As I hint in this chapter's introduction, taking care of an installed and stocked water garden is pretty easy. You'll be out there admiring it and monitoring the progress of waterlily buds and other bloomers anyway, so just turn those frequent visits into a brief check-up.
The main water-garden water issue occurs when the water level drops. On hot summer days, you can lose a bit to evaporation. Top off the water garden with the hose; just make sure the end of the hose is immersed and that the flow of water doesn't dislodge a pot or plant. (Yes, I do caution you about the dangers of chlorine and chloramines in municipal tap water in the preceding section, but that info's for when you're pouring in many gallons for the initial filling; a little bit of those chemicals entering the water now shouldn't do your fish or plants any harm.)

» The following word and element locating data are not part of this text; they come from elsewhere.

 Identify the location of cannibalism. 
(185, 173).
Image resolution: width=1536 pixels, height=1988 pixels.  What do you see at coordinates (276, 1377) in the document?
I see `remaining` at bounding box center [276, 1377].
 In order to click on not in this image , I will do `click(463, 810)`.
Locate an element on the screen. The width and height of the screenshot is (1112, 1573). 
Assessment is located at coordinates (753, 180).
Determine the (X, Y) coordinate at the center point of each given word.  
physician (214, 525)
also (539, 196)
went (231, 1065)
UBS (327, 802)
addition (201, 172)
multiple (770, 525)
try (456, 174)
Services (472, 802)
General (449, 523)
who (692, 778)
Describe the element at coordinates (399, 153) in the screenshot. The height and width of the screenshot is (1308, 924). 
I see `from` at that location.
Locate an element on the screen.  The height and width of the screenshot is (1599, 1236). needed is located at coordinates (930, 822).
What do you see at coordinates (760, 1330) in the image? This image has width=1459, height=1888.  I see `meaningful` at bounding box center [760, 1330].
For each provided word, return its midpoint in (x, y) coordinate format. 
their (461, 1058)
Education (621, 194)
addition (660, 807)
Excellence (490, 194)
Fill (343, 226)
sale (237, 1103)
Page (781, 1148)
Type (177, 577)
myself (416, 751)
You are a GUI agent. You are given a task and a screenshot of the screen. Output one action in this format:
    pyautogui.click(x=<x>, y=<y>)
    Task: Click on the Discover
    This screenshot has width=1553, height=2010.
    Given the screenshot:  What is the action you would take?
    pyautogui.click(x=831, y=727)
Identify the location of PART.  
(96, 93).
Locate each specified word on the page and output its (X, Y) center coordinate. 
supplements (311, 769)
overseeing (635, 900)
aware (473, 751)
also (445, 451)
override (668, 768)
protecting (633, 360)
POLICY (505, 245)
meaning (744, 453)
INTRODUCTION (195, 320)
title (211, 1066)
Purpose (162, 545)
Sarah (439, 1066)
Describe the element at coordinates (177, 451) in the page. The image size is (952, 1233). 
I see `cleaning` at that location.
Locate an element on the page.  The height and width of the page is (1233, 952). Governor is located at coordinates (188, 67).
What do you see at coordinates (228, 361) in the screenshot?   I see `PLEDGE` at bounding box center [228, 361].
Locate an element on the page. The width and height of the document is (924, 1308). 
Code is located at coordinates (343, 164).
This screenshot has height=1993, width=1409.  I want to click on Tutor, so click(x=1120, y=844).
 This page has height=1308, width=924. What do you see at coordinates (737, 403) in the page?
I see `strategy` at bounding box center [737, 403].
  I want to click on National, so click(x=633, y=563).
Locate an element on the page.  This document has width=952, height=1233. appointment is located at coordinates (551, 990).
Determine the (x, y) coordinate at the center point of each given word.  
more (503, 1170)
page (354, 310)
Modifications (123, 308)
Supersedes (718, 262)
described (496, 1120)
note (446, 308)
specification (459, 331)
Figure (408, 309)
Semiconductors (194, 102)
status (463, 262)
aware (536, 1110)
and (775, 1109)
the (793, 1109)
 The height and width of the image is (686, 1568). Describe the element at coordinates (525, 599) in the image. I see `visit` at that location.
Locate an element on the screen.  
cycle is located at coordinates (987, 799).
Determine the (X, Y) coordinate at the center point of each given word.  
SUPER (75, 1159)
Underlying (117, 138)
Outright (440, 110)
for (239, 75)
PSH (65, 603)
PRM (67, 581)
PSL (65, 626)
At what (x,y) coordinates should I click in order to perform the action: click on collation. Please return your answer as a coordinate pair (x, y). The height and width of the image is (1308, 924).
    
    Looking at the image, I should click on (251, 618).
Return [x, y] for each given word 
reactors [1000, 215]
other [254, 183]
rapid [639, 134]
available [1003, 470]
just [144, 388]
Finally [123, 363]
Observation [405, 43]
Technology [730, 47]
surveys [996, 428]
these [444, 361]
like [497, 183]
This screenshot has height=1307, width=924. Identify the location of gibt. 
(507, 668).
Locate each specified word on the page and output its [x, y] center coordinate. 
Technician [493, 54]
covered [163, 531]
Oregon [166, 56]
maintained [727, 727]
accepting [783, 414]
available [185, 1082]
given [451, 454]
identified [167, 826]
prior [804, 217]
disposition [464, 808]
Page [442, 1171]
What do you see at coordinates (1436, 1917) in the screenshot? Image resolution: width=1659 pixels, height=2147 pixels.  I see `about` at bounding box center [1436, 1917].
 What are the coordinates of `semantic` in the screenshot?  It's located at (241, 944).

If you come out some morning and the water level has dropped dramatically, your liner is damaged and leaking. Siphon off more water until you find the problem spot; then stop and patch it. (Patch kits are available wherever liners are sold.) Insert a garden hose so that one end is submerged. Then take the other end of the hose and take it so it is below the level of the end in the pond. Inhale once to start the suction and this should get the water flowing. If the pond is lower than the ground surrounding it, this manual suction won't work so get a submersible pump. Put it in the pond and attach tubing to the output end of the pump. Turn it on and it will rapidly drain the pond.